» **Given task**
Lay out the lines of the data as a numbered list, from the line with "This screenshot has width=989, height=662." up to and including the line with "Looking at the screenshot, I should click(668, 469).", leaving out any blank lines. Include only those lines.

» **Dataset content**
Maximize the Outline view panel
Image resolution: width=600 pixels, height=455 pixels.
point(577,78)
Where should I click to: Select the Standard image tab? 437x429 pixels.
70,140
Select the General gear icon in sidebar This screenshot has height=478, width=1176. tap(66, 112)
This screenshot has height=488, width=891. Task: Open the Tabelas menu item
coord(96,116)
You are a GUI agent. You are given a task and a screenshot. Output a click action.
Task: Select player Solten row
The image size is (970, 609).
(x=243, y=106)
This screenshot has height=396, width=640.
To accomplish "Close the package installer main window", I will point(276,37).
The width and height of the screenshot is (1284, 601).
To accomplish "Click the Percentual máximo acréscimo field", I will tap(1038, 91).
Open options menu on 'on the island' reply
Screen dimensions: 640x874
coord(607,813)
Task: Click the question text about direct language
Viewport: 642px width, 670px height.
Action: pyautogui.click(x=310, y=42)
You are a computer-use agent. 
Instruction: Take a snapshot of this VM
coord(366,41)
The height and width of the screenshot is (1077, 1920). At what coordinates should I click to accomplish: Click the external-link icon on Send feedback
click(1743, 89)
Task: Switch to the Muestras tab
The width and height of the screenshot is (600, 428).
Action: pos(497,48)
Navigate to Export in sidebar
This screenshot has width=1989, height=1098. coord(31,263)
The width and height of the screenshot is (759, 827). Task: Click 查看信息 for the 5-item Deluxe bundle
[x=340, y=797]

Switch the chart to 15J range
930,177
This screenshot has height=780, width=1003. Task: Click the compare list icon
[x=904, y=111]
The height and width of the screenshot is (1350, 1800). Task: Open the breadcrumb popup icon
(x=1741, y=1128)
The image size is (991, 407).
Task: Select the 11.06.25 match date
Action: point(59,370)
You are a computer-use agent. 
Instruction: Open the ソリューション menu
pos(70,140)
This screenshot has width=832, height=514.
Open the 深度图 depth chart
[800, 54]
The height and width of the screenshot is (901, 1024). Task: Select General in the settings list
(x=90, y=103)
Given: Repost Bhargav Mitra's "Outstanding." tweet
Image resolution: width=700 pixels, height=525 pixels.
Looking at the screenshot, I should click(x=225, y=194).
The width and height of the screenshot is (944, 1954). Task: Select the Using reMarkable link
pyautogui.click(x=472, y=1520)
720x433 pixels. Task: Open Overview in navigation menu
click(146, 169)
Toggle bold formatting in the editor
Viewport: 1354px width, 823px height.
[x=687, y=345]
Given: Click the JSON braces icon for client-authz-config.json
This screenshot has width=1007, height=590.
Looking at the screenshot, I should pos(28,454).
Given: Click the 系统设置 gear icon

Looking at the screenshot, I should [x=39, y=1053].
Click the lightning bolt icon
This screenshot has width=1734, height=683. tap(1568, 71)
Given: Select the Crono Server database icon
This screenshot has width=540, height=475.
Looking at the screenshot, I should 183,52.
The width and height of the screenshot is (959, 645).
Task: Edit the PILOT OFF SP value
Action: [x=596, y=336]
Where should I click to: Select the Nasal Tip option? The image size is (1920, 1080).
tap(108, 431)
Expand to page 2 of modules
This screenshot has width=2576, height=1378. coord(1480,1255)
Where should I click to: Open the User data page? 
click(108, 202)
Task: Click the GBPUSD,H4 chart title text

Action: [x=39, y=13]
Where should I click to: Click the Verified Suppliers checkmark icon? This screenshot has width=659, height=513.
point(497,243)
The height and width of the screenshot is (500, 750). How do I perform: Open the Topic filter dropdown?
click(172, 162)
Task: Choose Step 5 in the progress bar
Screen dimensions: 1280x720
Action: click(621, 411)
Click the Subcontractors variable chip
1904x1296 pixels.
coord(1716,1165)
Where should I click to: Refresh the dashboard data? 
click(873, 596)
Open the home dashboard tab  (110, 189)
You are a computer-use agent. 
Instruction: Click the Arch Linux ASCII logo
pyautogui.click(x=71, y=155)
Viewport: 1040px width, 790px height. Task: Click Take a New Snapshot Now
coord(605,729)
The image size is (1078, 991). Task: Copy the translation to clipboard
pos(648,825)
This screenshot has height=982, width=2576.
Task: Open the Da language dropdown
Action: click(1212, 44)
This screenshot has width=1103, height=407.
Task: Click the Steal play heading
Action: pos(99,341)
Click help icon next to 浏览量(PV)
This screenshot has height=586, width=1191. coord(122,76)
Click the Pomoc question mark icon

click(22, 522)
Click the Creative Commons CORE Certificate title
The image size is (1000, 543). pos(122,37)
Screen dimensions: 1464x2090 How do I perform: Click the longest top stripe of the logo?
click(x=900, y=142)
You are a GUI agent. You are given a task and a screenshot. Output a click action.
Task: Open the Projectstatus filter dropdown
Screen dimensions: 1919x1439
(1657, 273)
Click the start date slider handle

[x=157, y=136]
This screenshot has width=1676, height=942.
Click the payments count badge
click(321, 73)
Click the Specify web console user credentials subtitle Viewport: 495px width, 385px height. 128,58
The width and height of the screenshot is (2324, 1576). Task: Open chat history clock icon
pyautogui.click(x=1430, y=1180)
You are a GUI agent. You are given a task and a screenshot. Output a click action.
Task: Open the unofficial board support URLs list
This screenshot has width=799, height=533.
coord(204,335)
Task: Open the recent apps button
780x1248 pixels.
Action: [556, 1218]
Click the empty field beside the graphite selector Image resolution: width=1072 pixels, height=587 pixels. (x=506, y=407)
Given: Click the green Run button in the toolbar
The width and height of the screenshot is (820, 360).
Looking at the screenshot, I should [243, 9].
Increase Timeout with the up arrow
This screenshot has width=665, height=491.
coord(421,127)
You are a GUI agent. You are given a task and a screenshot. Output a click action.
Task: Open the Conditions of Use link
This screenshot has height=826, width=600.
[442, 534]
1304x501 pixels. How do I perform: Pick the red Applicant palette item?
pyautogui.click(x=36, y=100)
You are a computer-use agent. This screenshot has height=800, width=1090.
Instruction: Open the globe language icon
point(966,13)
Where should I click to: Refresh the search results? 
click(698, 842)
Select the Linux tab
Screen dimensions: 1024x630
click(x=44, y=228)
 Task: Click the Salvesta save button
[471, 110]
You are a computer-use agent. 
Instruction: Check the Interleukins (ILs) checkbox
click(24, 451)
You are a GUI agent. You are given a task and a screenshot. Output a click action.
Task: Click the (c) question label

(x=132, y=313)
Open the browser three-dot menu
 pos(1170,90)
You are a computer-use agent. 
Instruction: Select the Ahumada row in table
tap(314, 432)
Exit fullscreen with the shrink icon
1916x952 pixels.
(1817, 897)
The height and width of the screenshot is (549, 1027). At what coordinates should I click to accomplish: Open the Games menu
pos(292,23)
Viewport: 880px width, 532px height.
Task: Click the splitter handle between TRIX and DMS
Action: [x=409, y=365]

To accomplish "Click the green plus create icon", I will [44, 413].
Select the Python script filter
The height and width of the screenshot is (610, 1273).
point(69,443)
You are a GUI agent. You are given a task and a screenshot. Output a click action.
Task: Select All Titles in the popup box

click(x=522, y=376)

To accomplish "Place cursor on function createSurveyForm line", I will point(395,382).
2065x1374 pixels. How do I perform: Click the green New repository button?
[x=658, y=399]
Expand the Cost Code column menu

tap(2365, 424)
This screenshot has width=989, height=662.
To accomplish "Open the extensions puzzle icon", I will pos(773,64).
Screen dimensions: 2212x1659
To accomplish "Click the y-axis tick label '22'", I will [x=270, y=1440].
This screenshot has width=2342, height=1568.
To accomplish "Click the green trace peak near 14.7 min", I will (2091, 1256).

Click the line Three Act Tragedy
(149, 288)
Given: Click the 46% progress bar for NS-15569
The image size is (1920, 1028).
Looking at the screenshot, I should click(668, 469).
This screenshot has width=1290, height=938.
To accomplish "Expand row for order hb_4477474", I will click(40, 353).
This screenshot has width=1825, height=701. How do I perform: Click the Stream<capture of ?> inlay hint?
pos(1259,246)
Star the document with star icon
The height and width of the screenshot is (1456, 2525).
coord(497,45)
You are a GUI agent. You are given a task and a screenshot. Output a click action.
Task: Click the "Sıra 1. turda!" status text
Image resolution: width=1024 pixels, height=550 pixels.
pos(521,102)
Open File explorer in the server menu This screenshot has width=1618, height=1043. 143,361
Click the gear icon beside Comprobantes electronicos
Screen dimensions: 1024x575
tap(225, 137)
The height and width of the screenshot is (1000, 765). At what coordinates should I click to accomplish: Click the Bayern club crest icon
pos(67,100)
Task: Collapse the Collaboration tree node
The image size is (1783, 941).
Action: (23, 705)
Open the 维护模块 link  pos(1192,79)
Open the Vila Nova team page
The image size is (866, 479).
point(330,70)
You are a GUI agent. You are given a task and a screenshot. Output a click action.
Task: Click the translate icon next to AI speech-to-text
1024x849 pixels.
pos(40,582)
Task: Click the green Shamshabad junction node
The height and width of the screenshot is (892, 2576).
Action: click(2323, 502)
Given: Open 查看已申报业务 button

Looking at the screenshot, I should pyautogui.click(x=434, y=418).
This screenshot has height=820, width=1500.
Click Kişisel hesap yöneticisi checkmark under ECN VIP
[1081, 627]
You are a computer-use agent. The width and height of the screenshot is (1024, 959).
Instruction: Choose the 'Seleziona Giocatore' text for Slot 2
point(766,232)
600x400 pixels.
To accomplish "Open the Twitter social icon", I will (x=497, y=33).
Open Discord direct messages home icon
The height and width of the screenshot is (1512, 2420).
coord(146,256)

» **Response**
1. This screenshot has width=989, height=662.
2. To accomplish "Open the extensions puzzle icon", I will pos(773,64).
3. Screen dimensions: 2212x1659
4. To accomplish "Click the y-axis tick label '22'", I will [x=270, y=1440].
5. This screenshot has width=2342, height=1568.
6. To accomplish "Click the green trace peak near 14.7 min", I will (2091, 1256).
7. Click the line Three Act Tragedy
8. (149, 288)
9. Given: Click the 46% progress bar for NS-15569
10. The image size is (1920, 1028).
11. Looking at the screenshot, I should click(668, 469).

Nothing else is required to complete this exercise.